* _Exercise brief_
In the data below, take everything from the line containing "You are a computer-use" down to the line containing "tap(802, 91)" and rewrite it with "Hardware" changed to "Device", leaving all else as it is. Give only those lines, without the pictures.

* _Supplied data_
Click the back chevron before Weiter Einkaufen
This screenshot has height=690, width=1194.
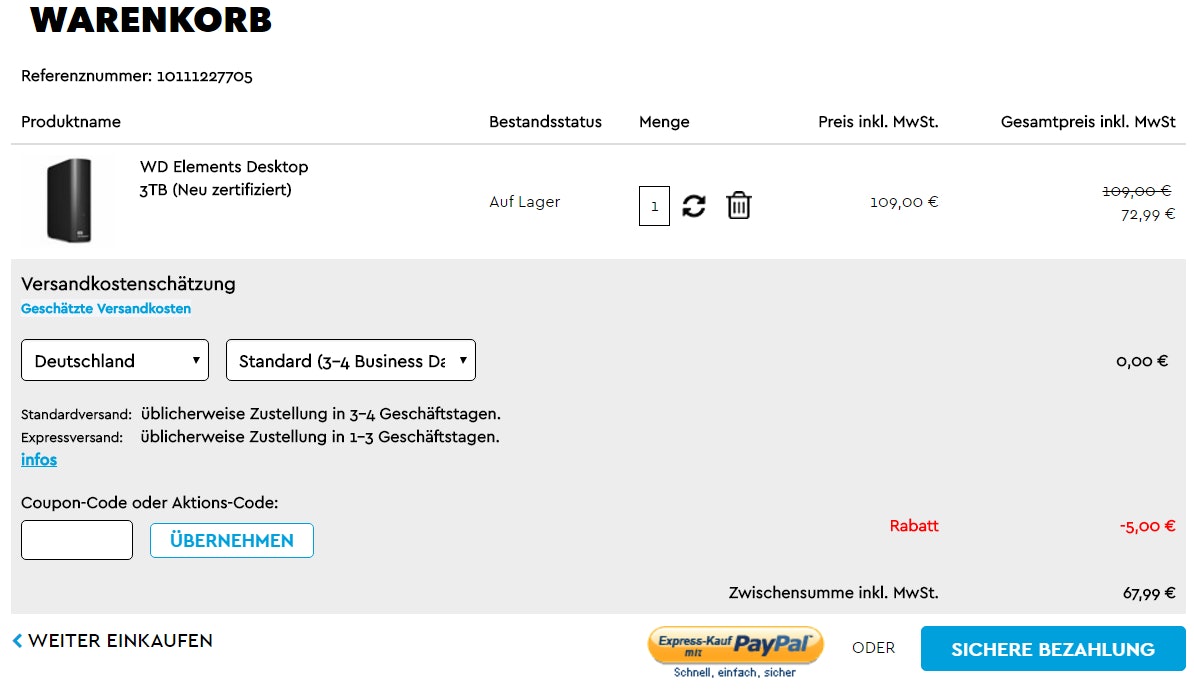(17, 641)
==
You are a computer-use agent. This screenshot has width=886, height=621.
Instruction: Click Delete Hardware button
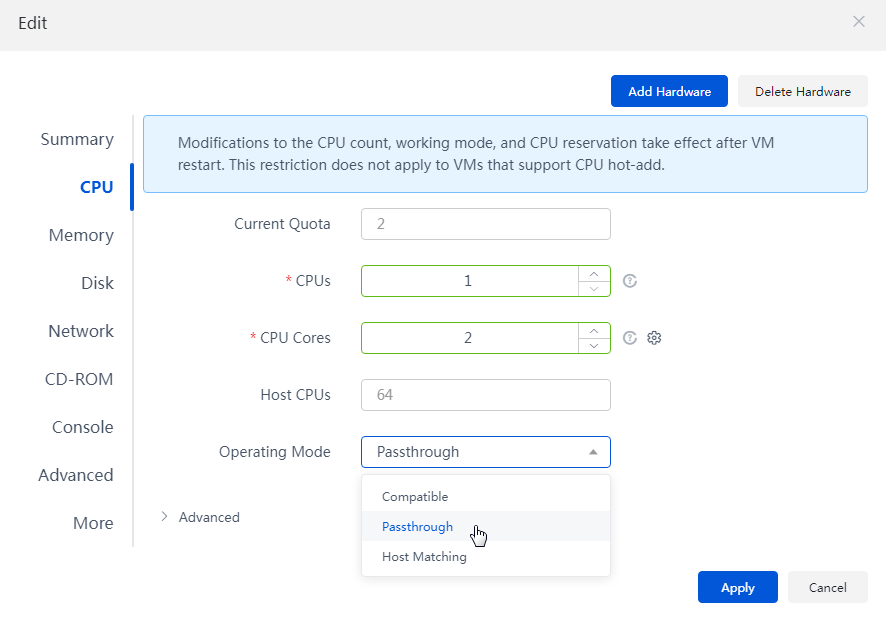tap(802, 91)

* _Task result_
You are a computer-use agent. This screenshot has width=886, height=621.
Instruction: Click Delete Device button
tap(802, 91)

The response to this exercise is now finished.